▶ [FRAGMENTO DADO]
_____

S1 Backtesting Case C: PILOT-ARG-2025-Q1 evaluation + critical pipeline fixes by LucasErcolano · Pull Request #16 · LucasErcolano/MiroFish

LucasErcolano · 2026-05-26T20:41:22Z

Linked issue

Closes #12

Qué hace este PR

Completa el S1 del Backtesting Case C (Argentina 2025) con un run exitoso de MiroFish, evaluación con rúbrica 1-5, y parches críticos al pipeline que permitieron que el run llegue a completarse.

Contenido

1. Run exitoso PILOT-ARG-2025-Q1 (TOP1 DeepInfra)

Flujo: headless → backend API → Graphiti graph build → OASIS simulation → Report generation (completo)
Input: POLL_01_CB_Consultora_Diciembre_2024.pdf (TOP1)

_____

▶ [MATERIAL PROPORCIONADO]
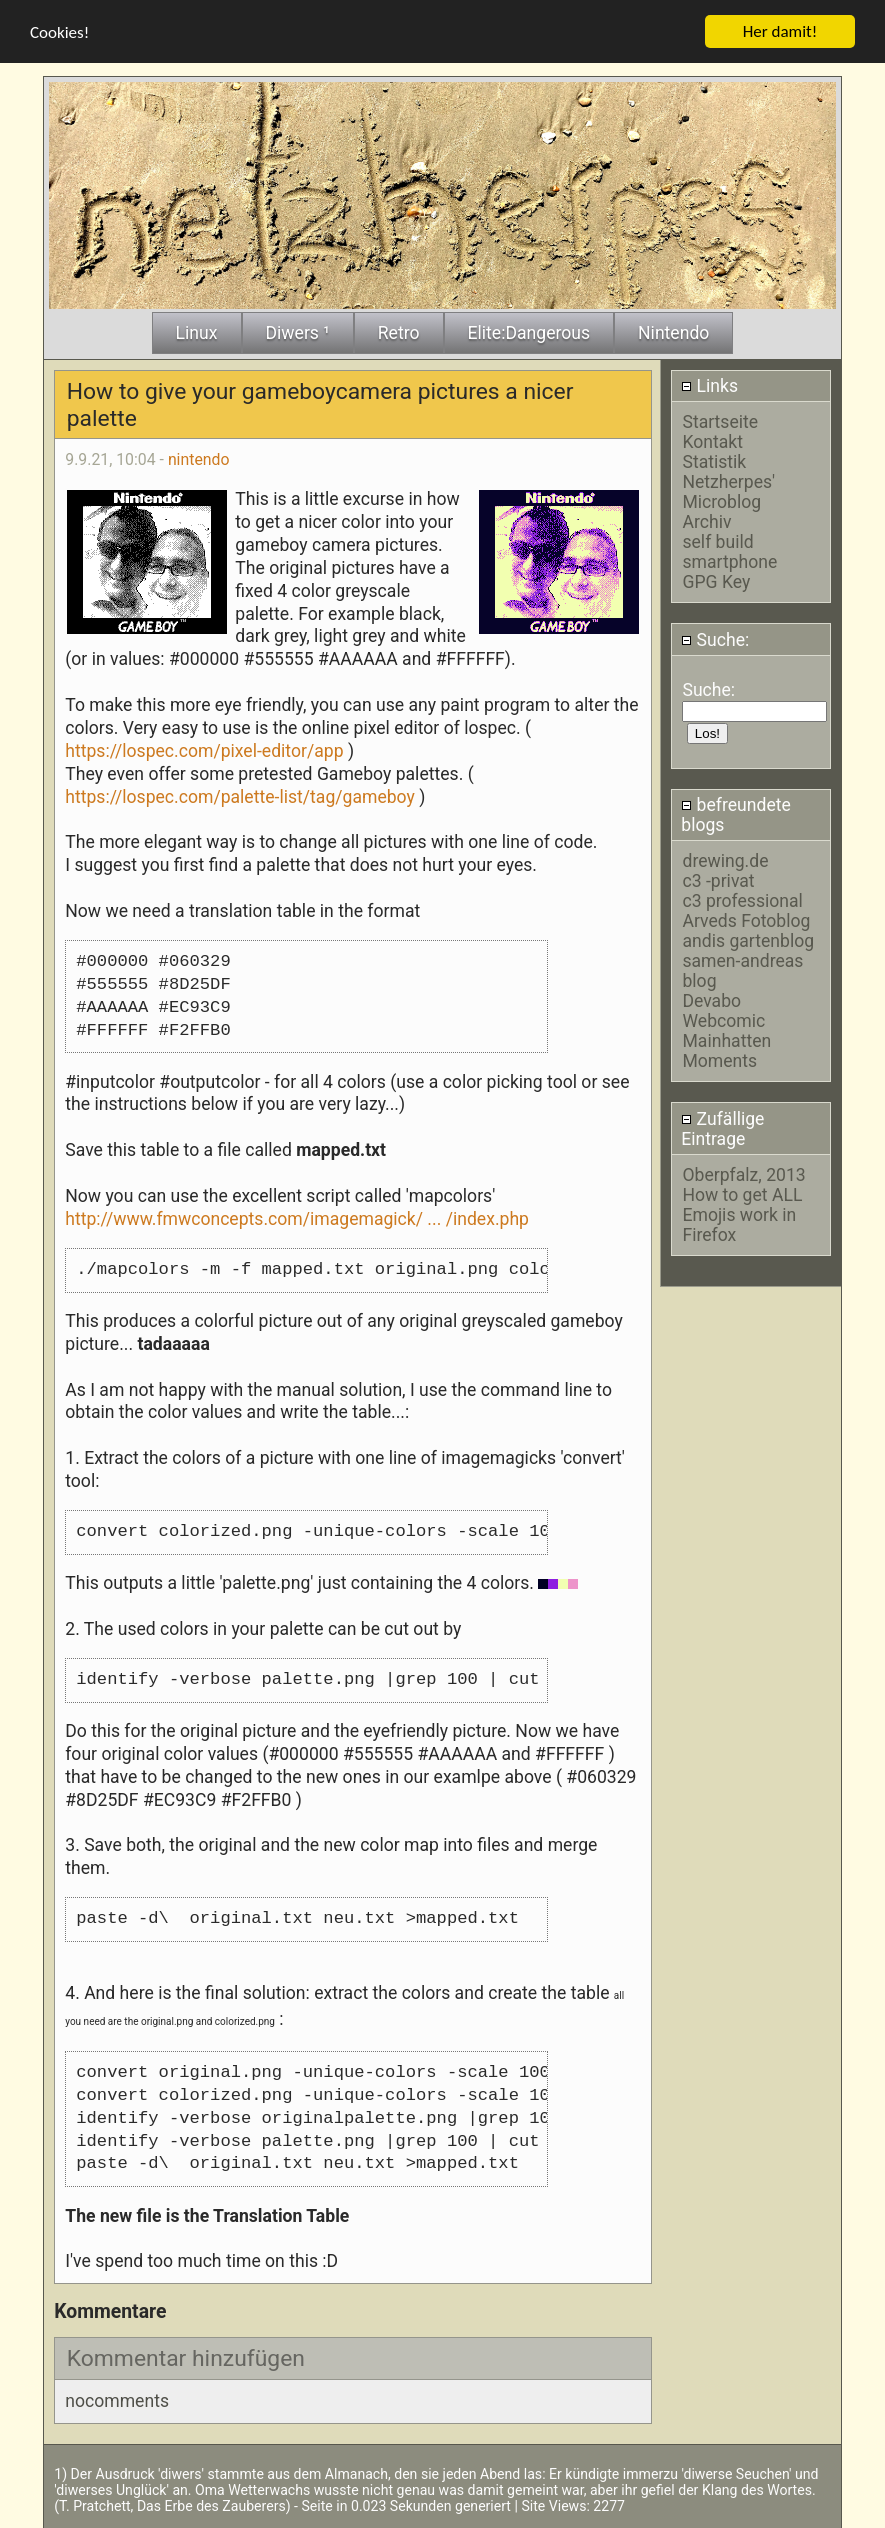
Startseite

_____

▶ [ENUNCIADO DEL PROBLEMA] Según el fragmento dado, ¿qué archivo sirvió de entrada para el run exitoso PILOT-ARG-2025-Q1?

▶ [RESULTADO OBTENIDO] POLL_01_CB_Consultora_Diciembre_2024.pdf